WHAT TO PRODUCE: Reproduce the data below in full. Nothing should differ from the original.

[Stored items]
◆ ◆ ◆ ◆ ◆ ◆ ◆
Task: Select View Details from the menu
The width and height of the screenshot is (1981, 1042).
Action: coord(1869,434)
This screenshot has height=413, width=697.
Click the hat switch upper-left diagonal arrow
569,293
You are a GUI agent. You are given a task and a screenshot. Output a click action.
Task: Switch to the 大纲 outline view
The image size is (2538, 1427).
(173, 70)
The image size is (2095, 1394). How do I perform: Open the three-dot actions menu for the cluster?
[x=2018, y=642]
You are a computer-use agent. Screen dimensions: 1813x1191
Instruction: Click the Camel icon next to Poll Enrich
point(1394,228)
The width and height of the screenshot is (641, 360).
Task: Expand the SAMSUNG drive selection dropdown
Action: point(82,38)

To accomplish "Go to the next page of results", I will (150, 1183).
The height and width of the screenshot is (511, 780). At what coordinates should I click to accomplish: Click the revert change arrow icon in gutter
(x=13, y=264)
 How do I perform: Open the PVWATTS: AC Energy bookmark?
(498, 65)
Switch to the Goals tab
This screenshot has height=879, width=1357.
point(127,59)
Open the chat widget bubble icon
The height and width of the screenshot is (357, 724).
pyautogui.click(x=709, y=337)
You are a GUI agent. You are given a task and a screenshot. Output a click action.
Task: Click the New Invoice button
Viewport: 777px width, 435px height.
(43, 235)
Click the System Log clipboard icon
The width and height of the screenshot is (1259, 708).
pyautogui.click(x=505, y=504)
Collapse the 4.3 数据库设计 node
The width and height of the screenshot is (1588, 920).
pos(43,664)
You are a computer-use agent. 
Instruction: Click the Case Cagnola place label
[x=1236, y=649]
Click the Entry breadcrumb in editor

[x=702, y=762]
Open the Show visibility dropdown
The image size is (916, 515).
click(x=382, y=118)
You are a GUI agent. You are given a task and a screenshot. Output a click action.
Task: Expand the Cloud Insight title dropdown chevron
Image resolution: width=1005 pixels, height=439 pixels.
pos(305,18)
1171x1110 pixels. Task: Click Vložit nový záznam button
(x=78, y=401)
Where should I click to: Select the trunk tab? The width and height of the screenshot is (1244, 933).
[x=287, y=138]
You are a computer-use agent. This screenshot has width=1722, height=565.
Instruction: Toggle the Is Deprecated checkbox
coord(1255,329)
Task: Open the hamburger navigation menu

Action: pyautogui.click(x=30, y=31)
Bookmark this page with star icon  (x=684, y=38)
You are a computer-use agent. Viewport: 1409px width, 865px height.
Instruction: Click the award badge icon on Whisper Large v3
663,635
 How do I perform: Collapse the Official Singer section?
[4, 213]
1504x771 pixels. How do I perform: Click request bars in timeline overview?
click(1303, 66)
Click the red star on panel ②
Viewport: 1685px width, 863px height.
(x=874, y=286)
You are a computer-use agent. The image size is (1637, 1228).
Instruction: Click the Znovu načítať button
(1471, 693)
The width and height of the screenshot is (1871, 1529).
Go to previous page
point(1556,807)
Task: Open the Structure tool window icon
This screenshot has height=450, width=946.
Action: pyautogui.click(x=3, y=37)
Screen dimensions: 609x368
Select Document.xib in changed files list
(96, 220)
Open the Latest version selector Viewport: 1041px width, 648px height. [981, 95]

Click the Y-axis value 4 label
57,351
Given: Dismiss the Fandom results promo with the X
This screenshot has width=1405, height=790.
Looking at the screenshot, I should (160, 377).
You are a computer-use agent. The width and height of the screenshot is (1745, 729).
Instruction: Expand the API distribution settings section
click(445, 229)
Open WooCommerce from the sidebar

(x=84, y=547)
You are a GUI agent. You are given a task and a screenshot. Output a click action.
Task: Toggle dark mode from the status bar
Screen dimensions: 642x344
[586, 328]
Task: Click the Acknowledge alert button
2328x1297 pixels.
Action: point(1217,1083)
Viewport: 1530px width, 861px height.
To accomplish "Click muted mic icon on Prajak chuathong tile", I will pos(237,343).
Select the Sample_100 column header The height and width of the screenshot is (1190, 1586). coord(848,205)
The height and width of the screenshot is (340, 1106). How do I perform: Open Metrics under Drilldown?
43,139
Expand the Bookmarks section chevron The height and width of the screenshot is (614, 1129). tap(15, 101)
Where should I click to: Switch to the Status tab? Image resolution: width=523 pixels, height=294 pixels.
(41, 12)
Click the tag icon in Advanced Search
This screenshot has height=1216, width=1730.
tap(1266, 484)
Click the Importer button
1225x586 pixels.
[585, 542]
◆ ◆ ◆ ◆ ◆ ◆ ◆
RESULT BELOW:
Task: Select View Details from the menu
The width and height of the screenshot is (1981, 1042).
Action: coord(1869,434)
This screenshot has height=413, width=697.
Click the hat switch upper-left diagonal arrow
569,293
You are a GUI agent. You are given a task and a screenshot. Output a click action.
Task: Switch to the 大纲 outline view
The image size is (2538, 1427).
(173, 70)
The image size is (2095, 1394). How do I perform: Open the three-dot actions menu for the cluster?
[x=2018, y=642]
You are a computer-use agent. Screen dimensions: 1813x1191
Instruction: Click the Camel icon next to Poll Enrich
point(1394,228)
The width and height of the screenshot is (641, 360).
Task: Expand the SAMSUNG drive selection dropdown
Action: point(82,38)

To accomplish "Go to the next page of results", I will (150, 1183).
The height and width of the screenshot is (511, 780). At what coordinates should I click to accomplish: Click the revert change arrow icon in gutter
(x=13, y=264)
 How do I perform: Open the PVWATTS: AC Energy bookmark?
(498, 65)
Switch to the Goals tab
This screenshot has height=879, width=1357.
point(127,59)
Open the chat widget bubble icon
The height and width of the screenshot is (357, 724).
pyautogui.click(x=709, y=337)
You are a GUI agent. You are given a task and a screenshot. Output a click action.
Task: Click the New Invoice button
Viewport: 777px width, 435px height.
(43, 235)
Click the System Log clipboard icon
The width and height of the screenshot is (1259, 708).
pyautogui.click(x=505, y=504)
Collapse the 4.3 数据库设计 node
The width and height of the screenshot is (1588, 920).
pos(43,664)
You are a computer-use agent. 
Instruction: Click the Case Cagnola place label
[x=1236, y=649]
Click the Entry breadcrumb in editor

[x=702, y=762]
Open the Show visibility dropdown
The image size is (916, 515).
click(x=382, y=118)
You are a GUI agent. You are given a task and a screenshot. Output a click action.
Task: Expand the Cloud Insight title dropdown chevron
Image resolution: width=1005 pixels, height=439 pixels.
pos(305,18)
1171x1110 pixels. Task: Click Vložit nový záznam button
(x=78, y=401)
Where should I click to: Select the trunk tab? The width and height of the screenshot is (1244, 933).
[x=287, y=138]
You are a computer-use agent. This screenshot has width=1722, height=565.
Instruction: Toggle the Is Deprecated checkbox
coord(1255,329)
Task: Open the hamburger navigation menu

Action: pyautogui.click(x=30, y=31)
Bookmark this page with star icon  (x=684, y=38)
You are a computer-use agent. Viewport: 1409px width, 865px height.
Instruction: Click the award badge icon on Whisper Large v3
663,635
 How do I perform: Collapse the Official Singer section?
[4, 213]
1504x771 pixels. How do I perform: Click request bars in timeline overview?
click(1303, 66)
Click the red star on panel ②
Viewport: 1685px width, 863px height.
(x=874, y=286)
You are a computer-use agent. The image size is (1637, 1228).
Instruction: Click the Znovu načítať button
(1471, 693)
The width and height of the screenshot is (1871, 1529).
Go to previous page
point(1556,807)
Task: Open the Structure tool window icon
This screenshot has height=450, width=946.
Action: pyautogui.click(x=3, y=37)
Screen dimensions: 609x368
Select Document.xib in changed files list
(96, 220)
Open the Latest version selector Viewport: 1041px width, 648px height. [981, 95]

Click the Y-axis value 4 label
57,351
Given: Dismiss the Fandom results promo with the X
This screenshot has width=1405, height=790.
Looking at the screenshot, I should (160, 377).
You are a computer-use agent. The width and height of the screenshot is (1745, 729).
Instruction: Expand the API distribution settings section
click(445, 229)
Open WooCommerce from the sidebar

(x=84, y=547)
You are a GUI agent. You are given a task and a screenshot. Output a click action.
Task: Toggle dark mode from the status bar
Screen dimensions: 642x344
[586, 328]
Task: Click the Acknowledge alert button
2328x1297 pixels.
Action: point(1217,1083)
Viewport: 1530px width, 861px height.
To accomplish "Click muted mic icon on Prajak chuathong tile", I will pos(237,343).
Select the Sample_100 column header The height and width of the screenshot is (1190, 1586). coord(848,205)
The height and width of the screenshot is (340, 1106). How do I perform: Open Metrics under Drilldown?
43,139
Expand the Bookmarks section chevron The height and width of the screenshot is (614, 1129). tap(15, 101)
Where should I click to: Switch to the Status tab? Image resolution: width=523 pixels, height=294 pixels.
(41, 12)
Click the tag icon in Advanced Search
This screenshot has height=1216, width=1730.
tap(1266, 484)
Click the Importer button
1225x586 pixels.
[585, 542]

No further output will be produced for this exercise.